Goal of the exercise> In this material, which lines include the string "target"? Show them.

Records shown>
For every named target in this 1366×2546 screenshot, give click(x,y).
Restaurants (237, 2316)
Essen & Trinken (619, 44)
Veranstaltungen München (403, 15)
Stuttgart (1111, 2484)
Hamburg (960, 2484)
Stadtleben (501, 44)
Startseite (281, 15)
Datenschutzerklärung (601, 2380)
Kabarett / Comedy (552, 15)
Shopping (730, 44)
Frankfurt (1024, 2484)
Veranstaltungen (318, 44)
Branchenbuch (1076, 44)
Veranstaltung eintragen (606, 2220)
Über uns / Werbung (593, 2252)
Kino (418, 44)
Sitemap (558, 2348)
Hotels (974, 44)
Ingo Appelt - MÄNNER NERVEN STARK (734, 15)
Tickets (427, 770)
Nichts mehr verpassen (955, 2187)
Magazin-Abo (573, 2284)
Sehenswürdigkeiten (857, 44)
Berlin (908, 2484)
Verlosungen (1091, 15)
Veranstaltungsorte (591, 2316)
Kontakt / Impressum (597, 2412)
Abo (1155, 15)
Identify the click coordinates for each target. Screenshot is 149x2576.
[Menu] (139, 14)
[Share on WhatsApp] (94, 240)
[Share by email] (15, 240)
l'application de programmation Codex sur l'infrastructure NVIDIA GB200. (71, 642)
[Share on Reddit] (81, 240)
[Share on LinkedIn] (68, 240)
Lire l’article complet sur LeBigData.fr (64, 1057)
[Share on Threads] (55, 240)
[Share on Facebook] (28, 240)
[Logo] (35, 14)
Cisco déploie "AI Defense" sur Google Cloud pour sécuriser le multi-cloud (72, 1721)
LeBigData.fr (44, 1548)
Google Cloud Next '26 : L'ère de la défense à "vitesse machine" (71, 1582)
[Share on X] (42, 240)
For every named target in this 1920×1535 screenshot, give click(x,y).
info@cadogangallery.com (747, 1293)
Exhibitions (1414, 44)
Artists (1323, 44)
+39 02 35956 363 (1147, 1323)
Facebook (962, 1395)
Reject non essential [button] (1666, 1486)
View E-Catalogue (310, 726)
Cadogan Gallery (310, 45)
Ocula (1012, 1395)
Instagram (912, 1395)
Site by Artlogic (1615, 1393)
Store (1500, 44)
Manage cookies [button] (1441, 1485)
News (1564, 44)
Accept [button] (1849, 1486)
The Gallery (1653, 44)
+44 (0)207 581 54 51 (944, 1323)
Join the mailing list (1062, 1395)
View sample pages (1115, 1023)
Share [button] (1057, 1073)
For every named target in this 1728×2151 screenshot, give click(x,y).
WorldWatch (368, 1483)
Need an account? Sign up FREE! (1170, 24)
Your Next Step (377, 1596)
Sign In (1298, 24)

Answer box>
For every named target in this 1366×2546 screenshot, give click(x,y).
Identify the click coordinates for each target. Screenshot is 149x2576.
For every named target in this 1920×1535 screenshot, give click(x,y).
For every named target in this 1728×2151 screenshot, give click(x,y).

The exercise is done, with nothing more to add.